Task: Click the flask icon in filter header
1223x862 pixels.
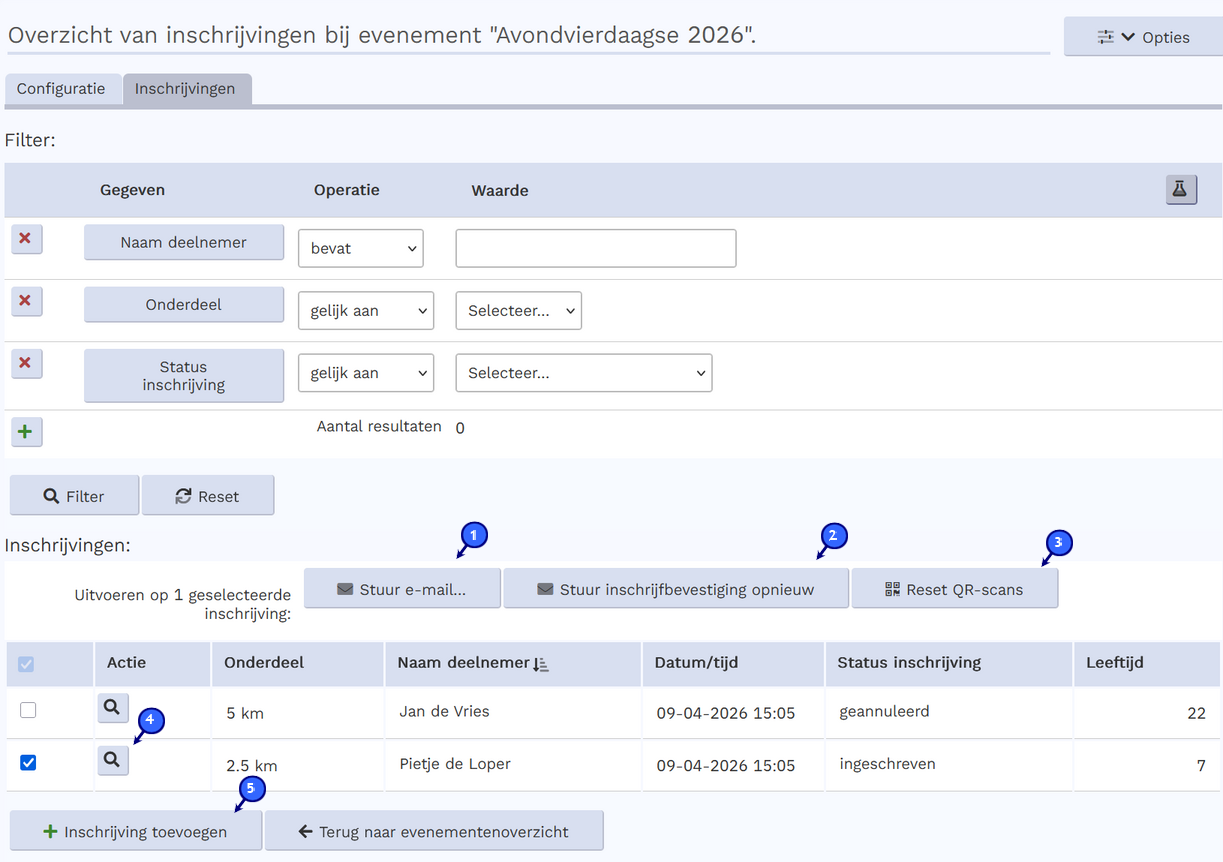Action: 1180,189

#####

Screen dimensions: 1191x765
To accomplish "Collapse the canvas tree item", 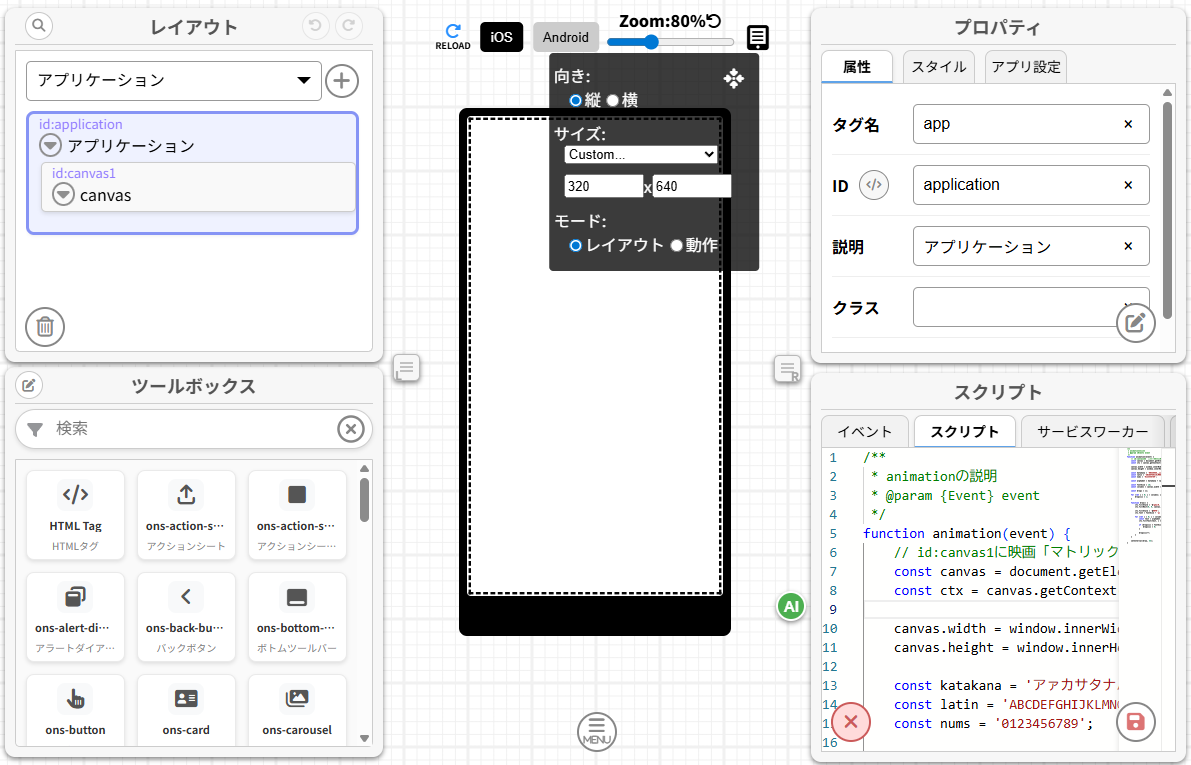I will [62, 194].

#####

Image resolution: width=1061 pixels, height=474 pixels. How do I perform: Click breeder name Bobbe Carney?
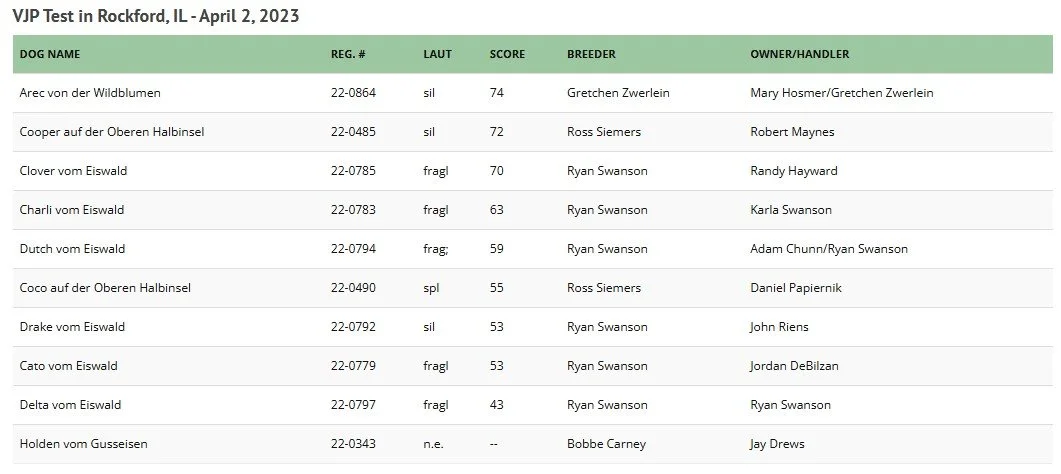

#####

* **REQUIRED WORK**: Copy each line above that contains the string "Click".

* **THE COMPLETED TASK**:
Task: Click the flask icon in filter header
Image resolution: width=1061 pixels, height=474 pixels. How do I perform: Click breeder name Bobbe Carney?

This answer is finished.